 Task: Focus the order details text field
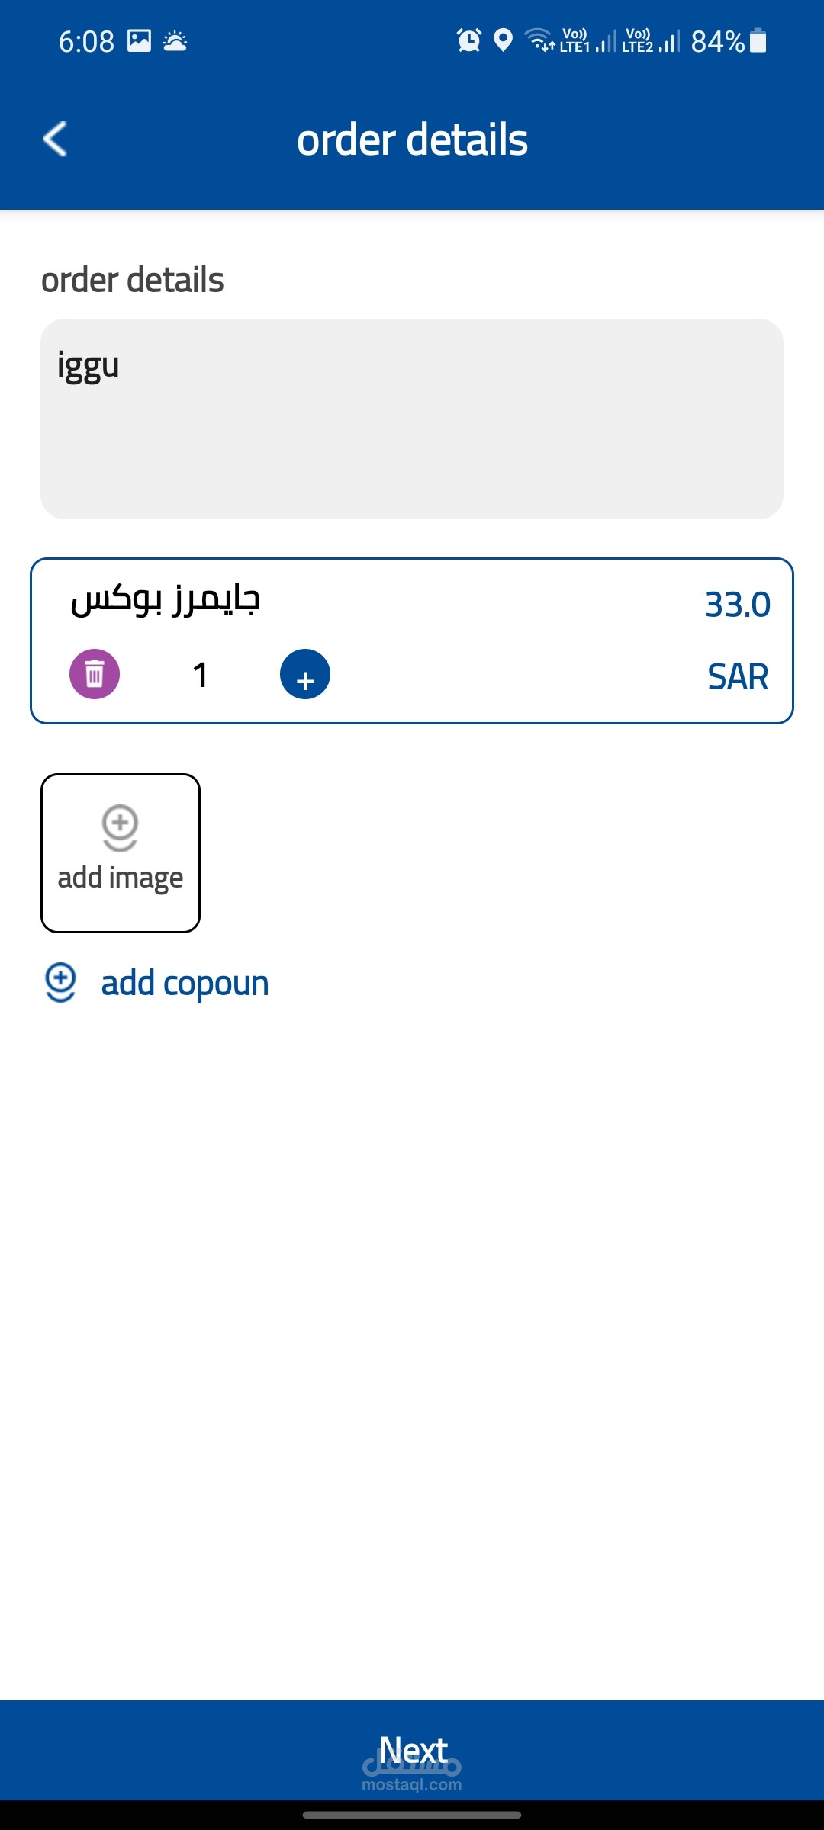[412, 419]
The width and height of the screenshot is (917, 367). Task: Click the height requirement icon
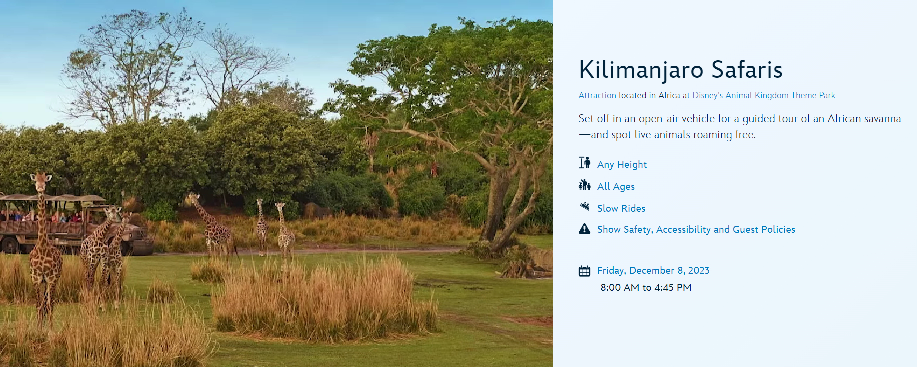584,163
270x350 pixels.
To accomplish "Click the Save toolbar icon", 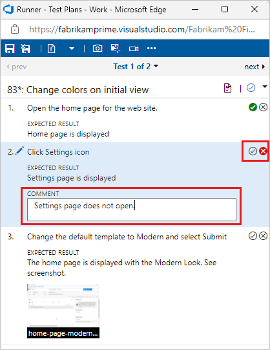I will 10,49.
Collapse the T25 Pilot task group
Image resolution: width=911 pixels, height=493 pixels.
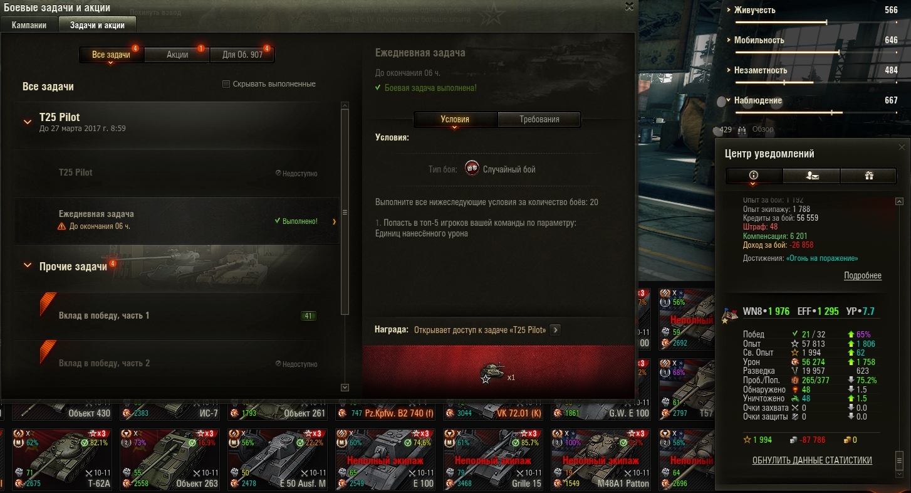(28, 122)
---*---
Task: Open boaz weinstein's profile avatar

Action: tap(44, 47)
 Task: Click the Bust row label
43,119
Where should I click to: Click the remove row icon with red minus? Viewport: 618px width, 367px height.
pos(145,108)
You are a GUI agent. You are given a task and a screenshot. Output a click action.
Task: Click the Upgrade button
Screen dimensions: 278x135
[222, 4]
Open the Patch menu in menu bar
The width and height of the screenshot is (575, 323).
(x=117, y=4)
---*---
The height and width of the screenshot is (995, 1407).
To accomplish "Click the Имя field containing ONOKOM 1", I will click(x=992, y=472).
---*---
Return every line of the records that contains the string "width". Case counts.

The width and height of the screenshot is (917, 367). Task: Click the height requirement icon
Image resolution: width=911 pixels, height=493 pixels.
Where should I click to: Click the remove row icon with red minus? Viewport: 618px width, 367px height.
The width and height of the screenshot is (575, 323).
The height and width of the screenshot is (995, 1407).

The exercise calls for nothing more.